Even if I had a server Xeon, other people can have Xeon that is a few times more/less expensive/faster.

Here we are coming to the cloud. I think that’s amazing that nowadays we can pay a few dollars per hour and get GPU worth 10k dollars to experiment with.

To compare apples to apples, I started with running benchmarks on 1$/hour CPU Optimized instance and 1$/hour GPU Optimized instances in AWS. It turned out that AWS has a few different families of GPU optimized instances (e.g. g3 vs p3). They differ by GPU type and price. That is why I decided to make an extra comparison for 3$/hour CPU vs GPU optimized instances. As you will see later distances between winners and looser in 1$ and 3$ categories were similar.

Regarding the test, I made two groups of tests. One group for European Call options which are quite easy to calculate and another group for Barrier KO options which require more computations. For each group, I created two tests with different ratio between required memory and computations (number of options vs the number of Monte Carlo simulations).

List of tests:

Price 500 European call option with 1m MC simulations;
Price 5000 European call option with 100k MC simulations;
Price 500 Barrier out call option with 1m MC simulations;
Price 5000 Barrier out call option with 100k MC simulations;

Results:

As we can see, for European options CPU on average is 4 times fast than GPU. While for Barrier options GPU is from 9 to 17 times faster than GPU.

These results are in line with the assumption that GPU main overhead is copying data from RAM to GPU memory. And invoking a trivial operation on a large amount of data doesn’t make sense.

> [REQUIRED TASK] In the benchmark write-up, which two types of options were the two groups of tests based on? The data after this sentence is separate material, unrelated to the benchmark write-up.

(Data from a pointing dataset)
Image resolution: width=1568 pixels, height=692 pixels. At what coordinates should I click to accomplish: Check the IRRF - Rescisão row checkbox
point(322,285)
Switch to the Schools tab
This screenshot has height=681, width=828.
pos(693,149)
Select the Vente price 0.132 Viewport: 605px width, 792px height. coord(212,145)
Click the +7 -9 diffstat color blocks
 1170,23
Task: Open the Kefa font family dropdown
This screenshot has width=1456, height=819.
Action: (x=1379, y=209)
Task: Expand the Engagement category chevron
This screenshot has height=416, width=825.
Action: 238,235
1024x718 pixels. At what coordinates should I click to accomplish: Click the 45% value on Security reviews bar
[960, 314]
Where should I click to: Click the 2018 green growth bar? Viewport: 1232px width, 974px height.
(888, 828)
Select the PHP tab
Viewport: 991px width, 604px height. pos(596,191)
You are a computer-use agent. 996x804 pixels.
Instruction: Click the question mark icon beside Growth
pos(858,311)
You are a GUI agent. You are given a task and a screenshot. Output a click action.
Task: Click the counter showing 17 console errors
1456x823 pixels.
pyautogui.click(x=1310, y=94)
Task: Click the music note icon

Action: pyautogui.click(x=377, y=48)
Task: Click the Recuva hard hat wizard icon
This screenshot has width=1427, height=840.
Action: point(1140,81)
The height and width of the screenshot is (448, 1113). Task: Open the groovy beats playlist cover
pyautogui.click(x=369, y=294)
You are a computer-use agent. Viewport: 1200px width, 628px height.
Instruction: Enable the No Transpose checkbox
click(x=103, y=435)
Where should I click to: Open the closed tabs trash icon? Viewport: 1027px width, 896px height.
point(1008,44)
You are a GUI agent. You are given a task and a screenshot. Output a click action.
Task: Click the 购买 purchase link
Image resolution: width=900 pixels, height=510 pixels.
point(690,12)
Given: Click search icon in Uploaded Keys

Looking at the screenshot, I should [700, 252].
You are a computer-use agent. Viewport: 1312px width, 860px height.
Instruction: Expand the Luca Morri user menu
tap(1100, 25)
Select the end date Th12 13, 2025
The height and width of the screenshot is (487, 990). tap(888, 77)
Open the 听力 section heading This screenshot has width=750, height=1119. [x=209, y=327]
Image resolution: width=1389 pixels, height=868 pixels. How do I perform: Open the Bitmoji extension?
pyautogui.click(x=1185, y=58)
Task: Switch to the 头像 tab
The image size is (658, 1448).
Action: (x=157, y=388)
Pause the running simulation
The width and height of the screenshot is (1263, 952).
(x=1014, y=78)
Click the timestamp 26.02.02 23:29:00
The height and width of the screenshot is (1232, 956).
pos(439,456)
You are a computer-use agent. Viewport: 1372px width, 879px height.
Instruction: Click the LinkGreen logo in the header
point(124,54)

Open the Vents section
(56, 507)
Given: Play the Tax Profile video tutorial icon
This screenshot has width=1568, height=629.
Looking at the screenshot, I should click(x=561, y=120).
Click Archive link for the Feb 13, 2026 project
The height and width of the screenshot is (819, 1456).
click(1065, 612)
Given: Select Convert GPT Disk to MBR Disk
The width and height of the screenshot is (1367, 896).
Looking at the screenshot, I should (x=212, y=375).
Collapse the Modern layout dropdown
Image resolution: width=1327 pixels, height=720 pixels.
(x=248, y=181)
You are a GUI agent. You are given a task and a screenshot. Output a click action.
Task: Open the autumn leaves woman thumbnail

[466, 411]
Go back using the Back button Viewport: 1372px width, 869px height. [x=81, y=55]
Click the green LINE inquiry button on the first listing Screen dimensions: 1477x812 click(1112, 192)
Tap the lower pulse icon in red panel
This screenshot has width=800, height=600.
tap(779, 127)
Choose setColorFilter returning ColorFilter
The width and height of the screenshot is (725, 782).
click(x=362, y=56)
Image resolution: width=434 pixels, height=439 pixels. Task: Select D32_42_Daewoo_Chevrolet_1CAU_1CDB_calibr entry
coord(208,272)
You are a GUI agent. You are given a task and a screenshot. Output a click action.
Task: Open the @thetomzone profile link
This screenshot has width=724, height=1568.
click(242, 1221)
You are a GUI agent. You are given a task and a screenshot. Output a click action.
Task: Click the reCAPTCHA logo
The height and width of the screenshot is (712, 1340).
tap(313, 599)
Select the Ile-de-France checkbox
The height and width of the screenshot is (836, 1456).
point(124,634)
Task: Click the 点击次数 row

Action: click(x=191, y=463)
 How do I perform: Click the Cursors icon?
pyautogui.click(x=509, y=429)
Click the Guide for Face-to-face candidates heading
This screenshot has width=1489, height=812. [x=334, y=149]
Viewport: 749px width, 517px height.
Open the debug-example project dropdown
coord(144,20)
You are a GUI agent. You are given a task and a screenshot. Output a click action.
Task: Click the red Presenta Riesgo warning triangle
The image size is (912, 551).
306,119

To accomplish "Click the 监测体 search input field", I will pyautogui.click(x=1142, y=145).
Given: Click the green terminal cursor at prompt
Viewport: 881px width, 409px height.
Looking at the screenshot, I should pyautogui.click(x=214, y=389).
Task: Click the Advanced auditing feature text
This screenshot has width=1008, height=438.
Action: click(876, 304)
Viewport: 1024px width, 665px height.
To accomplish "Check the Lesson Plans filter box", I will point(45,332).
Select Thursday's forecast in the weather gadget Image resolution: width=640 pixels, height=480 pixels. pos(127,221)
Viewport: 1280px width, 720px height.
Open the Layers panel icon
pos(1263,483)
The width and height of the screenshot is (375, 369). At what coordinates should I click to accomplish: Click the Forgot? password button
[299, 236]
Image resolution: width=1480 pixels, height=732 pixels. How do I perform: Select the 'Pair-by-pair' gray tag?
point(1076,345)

> [ANSWER FOR THIS EXERCISE] European call options and Barrier KO options.